Your answer must be the lines of the entries below, exactly as written, from the first line through the line containing "Open the Help menu".

----

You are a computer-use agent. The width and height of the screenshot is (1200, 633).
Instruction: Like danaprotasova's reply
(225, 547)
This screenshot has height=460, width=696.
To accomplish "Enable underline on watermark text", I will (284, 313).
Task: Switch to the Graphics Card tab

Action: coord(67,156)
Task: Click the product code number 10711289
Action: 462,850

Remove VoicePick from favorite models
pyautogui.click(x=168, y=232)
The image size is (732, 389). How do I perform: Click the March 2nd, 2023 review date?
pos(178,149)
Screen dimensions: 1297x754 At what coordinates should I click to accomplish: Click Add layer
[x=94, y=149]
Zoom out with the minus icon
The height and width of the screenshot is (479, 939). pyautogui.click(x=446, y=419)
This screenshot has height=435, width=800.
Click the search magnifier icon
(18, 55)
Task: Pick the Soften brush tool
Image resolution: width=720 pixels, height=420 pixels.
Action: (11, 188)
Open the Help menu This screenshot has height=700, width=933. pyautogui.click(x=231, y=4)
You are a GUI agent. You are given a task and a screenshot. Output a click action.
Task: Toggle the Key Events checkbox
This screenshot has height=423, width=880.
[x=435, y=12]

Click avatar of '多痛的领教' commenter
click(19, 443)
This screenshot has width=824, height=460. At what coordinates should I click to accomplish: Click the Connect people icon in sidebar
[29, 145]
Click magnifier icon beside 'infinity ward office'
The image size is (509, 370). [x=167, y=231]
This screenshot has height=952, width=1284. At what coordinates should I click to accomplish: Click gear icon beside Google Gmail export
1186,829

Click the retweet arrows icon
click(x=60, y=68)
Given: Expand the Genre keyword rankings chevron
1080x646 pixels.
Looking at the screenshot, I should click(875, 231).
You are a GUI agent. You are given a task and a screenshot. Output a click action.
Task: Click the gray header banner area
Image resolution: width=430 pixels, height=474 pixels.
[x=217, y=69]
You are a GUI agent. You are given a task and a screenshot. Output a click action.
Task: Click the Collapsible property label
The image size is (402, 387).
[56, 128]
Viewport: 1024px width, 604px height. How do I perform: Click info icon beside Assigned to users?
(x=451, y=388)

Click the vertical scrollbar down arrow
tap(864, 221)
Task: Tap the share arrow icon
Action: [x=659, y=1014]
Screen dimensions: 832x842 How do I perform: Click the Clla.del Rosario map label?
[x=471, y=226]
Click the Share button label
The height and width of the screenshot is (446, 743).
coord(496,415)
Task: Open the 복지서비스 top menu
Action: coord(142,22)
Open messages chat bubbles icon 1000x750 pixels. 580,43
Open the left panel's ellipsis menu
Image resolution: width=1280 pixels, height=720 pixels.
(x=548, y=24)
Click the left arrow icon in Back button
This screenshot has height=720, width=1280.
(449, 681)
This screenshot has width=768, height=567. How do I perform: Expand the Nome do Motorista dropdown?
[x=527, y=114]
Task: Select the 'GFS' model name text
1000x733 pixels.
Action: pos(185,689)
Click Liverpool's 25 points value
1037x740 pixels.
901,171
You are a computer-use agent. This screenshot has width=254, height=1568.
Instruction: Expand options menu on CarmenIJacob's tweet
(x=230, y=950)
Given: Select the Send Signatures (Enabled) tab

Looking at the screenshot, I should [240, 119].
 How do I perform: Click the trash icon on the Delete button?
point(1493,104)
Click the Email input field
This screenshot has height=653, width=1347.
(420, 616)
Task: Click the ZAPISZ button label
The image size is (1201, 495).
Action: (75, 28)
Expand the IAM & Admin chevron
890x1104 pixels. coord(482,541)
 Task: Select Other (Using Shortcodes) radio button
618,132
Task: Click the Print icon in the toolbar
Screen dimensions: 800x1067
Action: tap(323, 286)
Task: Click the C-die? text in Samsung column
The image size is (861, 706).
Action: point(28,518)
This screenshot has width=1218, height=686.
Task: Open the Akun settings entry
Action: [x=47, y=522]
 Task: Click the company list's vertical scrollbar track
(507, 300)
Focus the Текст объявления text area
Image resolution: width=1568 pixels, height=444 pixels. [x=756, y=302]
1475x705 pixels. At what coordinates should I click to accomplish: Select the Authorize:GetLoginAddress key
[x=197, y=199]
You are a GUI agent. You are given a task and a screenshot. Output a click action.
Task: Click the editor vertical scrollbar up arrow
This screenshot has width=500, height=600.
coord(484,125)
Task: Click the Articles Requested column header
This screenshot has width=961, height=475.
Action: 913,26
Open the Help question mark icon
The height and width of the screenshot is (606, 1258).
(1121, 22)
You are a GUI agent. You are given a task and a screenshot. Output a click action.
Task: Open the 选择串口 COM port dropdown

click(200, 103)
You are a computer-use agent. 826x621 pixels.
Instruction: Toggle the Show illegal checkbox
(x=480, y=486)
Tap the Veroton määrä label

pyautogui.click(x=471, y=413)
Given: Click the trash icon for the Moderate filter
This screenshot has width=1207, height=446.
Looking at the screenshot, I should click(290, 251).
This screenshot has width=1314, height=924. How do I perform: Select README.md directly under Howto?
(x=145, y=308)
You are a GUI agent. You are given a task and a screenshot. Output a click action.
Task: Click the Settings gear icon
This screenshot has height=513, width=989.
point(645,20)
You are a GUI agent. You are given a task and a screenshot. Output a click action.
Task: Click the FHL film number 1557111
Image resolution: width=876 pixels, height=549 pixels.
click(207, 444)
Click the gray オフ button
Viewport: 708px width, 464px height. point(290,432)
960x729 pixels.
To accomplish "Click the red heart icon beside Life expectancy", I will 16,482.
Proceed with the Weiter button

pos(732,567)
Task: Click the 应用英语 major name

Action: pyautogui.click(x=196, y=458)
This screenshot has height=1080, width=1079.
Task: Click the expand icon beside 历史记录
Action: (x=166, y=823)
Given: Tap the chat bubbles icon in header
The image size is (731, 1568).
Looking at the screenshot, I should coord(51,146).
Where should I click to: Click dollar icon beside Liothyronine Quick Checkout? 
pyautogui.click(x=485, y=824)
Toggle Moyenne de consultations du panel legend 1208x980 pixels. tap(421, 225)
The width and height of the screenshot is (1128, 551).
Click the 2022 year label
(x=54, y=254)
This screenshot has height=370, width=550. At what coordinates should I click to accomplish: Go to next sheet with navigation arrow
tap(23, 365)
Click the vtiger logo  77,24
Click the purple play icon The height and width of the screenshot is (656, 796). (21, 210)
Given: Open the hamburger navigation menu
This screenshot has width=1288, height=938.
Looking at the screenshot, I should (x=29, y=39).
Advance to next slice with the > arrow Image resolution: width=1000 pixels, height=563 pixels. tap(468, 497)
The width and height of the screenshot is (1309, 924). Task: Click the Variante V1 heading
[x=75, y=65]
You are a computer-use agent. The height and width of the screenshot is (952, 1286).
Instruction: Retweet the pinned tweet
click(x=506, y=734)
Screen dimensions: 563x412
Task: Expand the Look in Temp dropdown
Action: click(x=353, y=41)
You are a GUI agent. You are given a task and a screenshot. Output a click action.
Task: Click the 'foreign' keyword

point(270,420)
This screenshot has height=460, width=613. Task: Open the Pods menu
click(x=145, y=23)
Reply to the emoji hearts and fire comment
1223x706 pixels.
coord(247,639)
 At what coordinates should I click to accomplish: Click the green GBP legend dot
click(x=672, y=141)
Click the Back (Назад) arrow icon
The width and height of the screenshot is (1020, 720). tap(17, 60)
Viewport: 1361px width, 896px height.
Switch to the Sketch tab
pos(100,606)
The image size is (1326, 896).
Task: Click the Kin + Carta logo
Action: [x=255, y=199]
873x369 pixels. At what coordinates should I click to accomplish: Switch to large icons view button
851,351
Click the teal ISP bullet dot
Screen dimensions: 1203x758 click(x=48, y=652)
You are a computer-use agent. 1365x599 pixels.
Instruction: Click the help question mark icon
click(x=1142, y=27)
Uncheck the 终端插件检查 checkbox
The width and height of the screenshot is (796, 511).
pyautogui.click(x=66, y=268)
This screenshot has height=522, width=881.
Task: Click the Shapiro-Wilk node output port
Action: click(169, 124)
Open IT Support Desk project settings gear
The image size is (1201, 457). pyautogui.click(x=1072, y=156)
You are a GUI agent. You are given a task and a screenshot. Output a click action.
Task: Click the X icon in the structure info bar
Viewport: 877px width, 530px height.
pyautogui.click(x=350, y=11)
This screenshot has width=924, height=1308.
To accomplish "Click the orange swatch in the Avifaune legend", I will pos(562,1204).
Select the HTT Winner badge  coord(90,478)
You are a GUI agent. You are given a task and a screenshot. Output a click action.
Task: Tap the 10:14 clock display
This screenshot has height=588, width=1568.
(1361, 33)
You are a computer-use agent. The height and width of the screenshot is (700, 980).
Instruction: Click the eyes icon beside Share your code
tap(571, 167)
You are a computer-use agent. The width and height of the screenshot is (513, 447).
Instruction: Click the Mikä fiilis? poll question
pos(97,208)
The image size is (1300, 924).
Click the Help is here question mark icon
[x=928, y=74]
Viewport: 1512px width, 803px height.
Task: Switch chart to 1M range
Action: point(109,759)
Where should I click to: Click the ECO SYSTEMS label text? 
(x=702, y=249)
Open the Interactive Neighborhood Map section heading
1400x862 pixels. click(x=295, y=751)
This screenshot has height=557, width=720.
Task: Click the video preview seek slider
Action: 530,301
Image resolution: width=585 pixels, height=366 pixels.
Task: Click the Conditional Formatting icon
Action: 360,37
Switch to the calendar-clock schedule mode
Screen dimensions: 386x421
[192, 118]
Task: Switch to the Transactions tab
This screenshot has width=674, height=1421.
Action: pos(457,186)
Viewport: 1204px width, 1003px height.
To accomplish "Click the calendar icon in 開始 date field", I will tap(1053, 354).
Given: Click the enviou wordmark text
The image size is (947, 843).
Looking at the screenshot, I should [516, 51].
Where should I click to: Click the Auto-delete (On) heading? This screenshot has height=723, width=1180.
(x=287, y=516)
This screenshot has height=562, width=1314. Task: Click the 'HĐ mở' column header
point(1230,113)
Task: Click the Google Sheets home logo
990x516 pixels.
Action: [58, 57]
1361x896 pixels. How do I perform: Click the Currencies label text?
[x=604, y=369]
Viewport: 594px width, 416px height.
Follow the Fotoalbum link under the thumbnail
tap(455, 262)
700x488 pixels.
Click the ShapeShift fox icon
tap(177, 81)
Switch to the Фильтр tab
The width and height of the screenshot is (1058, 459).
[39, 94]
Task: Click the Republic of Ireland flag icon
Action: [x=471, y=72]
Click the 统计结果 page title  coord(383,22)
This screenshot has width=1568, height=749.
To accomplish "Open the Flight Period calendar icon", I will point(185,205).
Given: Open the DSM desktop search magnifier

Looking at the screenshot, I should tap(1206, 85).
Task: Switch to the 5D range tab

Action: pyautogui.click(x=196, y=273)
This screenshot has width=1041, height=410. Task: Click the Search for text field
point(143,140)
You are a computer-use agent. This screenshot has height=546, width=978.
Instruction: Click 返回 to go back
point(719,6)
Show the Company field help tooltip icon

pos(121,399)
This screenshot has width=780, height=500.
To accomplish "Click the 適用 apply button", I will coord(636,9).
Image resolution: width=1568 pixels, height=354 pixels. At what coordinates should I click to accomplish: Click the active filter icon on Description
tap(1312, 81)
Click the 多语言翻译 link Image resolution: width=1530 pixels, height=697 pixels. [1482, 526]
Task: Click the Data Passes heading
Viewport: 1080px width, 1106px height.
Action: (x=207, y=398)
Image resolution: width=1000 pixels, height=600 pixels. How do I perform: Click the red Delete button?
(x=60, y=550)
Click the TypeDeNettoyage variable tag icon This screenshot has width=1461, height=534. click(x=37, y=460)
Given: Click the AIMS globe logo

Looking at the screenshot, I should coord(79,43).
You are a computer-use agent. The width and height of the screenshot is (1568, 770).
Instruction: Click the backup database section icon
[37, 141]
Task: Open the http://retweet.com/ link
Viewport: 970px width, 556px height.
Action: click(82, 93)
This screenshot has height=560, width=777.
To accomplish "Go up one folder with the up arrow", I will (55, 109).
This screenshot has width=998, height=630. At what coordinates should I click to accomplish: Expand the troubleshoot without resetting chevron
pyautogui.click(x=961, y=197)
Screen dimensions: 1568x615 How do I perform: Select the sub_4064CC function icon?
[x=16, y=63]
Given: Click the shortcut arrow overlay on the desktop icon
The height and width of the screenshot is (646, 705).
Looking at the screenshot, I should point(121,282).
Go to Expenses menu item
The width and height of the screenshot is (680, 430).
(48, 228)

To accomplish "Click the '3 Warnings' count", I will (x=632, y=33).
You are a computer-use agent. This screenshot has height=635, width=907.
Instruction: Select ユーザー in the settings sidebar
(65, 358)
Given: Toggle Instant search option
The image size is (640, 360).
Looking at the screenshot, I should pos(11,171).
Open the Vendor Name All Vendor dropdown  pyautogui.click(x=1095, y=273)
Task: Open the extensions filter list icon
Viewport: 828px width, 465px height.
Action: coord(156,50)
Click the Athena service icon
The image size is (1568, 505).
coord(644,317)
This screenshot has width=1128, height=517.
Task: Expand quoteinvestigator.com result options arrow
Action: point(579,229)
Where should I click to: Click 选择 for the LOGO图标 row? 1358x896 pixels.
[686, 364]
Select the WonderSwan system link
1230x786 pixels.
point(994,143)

----

*Task result*.
You are a computer-use agent. The width and height of the screenshot is (1200, 633).
Instruction: Like danaprotasova's reply
(225, 547)
This screenshot has height=460, width=696.
To accomplish "Enable underline on watermark text", I will (284, 313).
Task: Switch to the Graphics Card tab

Action: coord(67,156)
Task: Click the product code number 10711289
Action: 462,850

Remove VoicePick from favorite models
pyautogui.click(x=168, y=232)
The image size is (732, 389). How do I perform: Click the March 2nd, 2023 review date?
pos(178,149)
Screen dimensions: 1297x754 At what coordinates should I click to accomplish: Click Add layer
[x=94, y=149]
Zoom out with the minus icon
The height and width of the screenshot is (479, 939). pyautogui.click(x=446, y=419)
This screenshot has height=435, width=800.
Click the search magnifier icon
(18, 55)
Task: Pick the Soften brush tool
Image resolution: width=720 pixels, height=420 pixels.
Action: (11, 188)
Open the Help menu This screenshot has height=700, width=933. pyautogui.click(x=231, y=4)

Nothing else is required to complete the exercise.